Toyota’s previously luckless #7 crew of Mike Conway, Kamui Kobayashi and Jose Maria Lopez finally claimed a Le Mans 24 Hours victory as the firm took an uncontested victory for a fourth year in a row.
It wasn’t a trouble-free run for either the winning Toyota or the sister car, the #8 of Sebastien Buemi, Kazuki Nakajima and Brendon Hartley – which had won Le Mans for the past three years, with Fernando Alonso rather than Hartley in 2018/19.
The #8 (below) was punted off the road and down to the back of the field by a Glickenhaus on the first racing lap in initially wet conditions, needed damage repairs in the night and later had the worst of fuelling issues that afflicted both cars and forced ever-shorter stints between stops.
But with no factory opposition in the World Endurance Championship’s top class still, even as the Toyotas faltered they stayed clear of the opposition.
Kobayashi, Conway and Lopez won by two laps over Buemi, Nakajima and Hartley, although both cars pitted with 10 minutes to go in what appeared to be a photo opportunity for Toyota to finish both cars together. The next-best car was four laps down on the winner and two behind the #8.
The restricted Rebellion LMP1 car now running as an Alpine badged Hypercar, and the lead entry from American underdog Glickenhaus, staged a close race throughout the 24 hours, with the #36 Alpine emerging on top for third overall and the two Glickenhaus cars completing the outright top five.
The Signatech-run Alpine project is very much a toe-in-the-water bid to trigger a fully-fledged Alpine Hypercar entry. News that Alpine was carrying out a pre-race parade at Le Mans including a Formula 1 car demo with Alonso raised hopes that programme would be announced this weekend, but no news was forthcoming.
Not that Le Mans is going to be short of manufacturers in the coming years – which is just as well considering how long the race has suffered from a lack of opposition for Toyota.
Given its heritage, the challenge of the circuit and how evocative the race is even at its least competitive, Le Mans’ reputation has not been under threat as such in the four years since Porsche followed Audi out of the WEC’s top class and left Toyota standing alone.

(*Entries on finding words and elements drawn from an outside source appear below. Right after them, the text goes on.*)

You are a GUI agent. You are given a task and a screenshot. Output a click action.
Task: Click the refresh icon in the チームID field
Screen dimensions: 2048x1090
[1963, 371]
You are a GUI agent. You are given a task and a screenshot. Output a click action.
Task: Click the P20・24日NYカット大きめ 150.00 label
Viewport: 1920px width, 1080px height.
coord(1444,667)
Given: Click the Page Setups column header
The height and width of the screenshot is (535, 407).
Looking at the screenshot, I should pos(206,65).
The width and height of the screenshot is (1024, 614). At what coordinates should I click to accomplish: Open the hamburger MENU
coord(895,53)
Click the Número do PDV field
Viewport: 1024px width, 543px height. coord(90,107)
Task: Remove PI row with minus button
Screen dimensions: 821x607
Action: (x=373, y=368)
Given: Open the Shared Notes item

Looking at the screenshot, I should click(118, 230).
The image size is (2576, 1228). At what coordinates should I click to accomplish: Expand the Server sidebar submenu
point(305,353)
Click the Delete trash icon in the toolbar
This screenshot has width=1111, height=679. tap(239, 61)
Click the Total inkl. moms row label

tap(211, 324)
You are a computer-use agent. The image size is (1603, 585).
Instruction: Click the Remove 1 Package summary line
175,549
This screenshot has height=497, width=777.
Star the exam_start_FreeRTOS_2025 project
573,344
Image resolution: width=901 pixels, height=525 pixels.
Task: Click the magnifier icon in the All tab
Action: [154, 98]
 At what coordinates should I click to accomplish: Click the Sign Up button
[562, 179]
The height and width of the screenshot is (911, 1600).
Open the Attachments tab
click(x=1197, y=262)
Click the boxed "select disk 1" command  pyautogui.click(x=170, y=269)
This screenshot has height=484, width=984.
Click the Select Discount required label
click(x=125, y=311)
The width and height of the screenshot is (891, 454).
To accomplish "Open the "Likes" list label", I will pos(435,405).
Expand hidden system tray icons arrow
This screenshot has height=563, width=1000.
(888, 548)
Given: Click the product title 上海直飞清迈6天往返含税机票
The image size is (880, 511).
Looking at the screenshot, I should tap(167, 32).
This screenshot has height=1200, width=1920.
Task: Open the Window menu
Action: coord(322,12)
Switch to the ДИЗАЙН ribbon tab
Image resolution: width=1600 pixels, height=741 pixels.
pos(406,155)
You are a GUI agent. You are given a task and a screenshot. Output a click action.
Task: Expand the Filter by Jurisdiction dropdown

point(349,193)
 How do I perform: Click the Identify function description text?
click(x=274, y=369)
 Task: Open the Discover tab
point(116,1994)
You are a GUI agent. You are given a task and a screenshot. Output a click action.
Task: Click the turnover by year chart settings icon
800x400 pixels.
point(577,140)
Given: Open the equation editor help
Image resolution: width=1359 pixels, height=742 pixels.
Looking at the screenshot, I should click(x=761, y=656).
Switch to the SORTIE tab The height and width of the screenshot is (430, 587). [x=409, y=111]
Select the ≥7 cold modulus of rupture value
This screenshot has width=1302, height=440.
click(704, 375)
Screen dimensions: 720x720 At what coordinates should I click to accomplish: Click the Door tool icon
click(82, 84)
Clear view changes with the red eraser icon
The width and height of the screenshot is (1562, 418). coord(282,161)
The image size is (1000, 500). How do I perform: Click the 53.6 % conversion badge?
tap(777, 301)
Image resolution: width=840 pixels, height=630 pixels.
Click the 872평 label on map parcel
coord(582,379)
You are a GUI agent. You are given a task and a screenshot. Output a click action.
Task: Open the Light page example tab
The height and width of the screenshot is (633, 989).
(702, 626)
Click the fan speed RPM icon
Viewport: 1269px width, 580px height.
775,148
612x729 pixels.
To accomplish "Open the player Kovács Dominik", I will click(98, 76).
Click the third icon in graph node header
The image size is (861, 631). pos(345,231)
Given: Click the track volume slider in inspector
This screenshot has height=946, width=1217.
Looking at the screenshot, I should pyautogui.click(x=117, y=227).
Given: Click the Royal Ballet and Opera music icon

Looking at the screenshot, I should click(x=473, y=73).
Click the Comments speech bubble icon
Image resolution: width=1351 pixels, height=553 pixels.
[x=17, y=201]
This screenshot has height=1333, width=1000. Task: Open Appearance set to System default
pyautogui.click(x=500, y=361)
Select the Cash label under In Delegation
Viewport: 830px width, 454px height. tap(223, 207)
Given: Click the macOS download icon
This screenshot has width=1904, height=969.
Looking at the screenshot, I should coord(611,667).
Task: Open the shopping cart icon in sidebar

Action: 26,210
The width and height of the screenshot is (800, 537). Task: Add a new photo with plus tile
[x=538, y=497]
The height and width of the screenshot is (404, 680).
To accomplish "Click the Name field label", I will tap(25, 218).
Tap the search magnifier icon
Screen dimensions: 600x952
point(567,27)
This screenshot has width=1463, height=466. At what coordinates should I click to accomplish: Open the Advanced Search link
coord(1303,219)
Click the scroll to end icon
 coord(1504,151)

But its chances of attracting wider interest will increase enormously over the coming years as first Peugeot (in 2022) and then Ferrari, Audi and Porsche (in 2023) take advantage of the Hypercar rules to launch new programmes – with Alpine far from the only brand rumoured to be joining them.
With that era still to come, LMP2 was the most competitive class at Le Mans this year.
Yet once Anthony Davidson had spun the Jota entry that Antonio Felix da Costa had put on class pole into the gravel, the LMP2 fight was controlled by Le Mans newcomer Team WRT (above).
The enormously successful GT squad may have been taking on Le Mans for (remarkably) the first time, but it didn’t show as it stormed towards what would’ve been an LMP2 1-2 and sixth and seventh overall.
The #41 car (above) had plenty of pedigree with Robert Kubica and Formula 2 race winner Louis Deletraz, but the third driver of the trio Yifei Ye is relatively new to sportscar racing and delivered a strong performance on his Le Mans debut.
However, on the very last lap of the 24 Hour race in what can only be described as a heartbreak, Ye ground to a snail’s pace with a mechanic issue.
The sister car (above) of Formula E ace Robin Frijns, Ferdinand Habsburg and Charles Milesi had to use an inflatable air jack to service that car but was just over half a minute off the #41 when that car stopped.
Frijns inherited the lead and had to hold off the Jota car of Tom Blomqvist who closed in from over two seconds behind but came up 0.7s short, unseen by TV cameras as they focused on the processional Toyota finish.
Blomqvist shared the runner-up entry with Stoffel Vandoorne and Sean Gelael, while the Panis Racing car of James Allen, Julien Canal and Will Stevens rounded off the class podium.
Ferrari was in commanding 1-2 form in GTE Pro – a class that has dwindled during the last two years over the coronavirus pandemic – for much of the event, until a suspension problem dropped the second AF Corse car down the order.
The #51 Ferrari of James Calado, Alessandro Pier Guidi and Come Ledogar kept the top Corvette – #63 – at arm’s length from there, and their AF team-mates Nicklas Nielsen, Francois Perrodo and Alessio Rovera claimed GTE Am honours.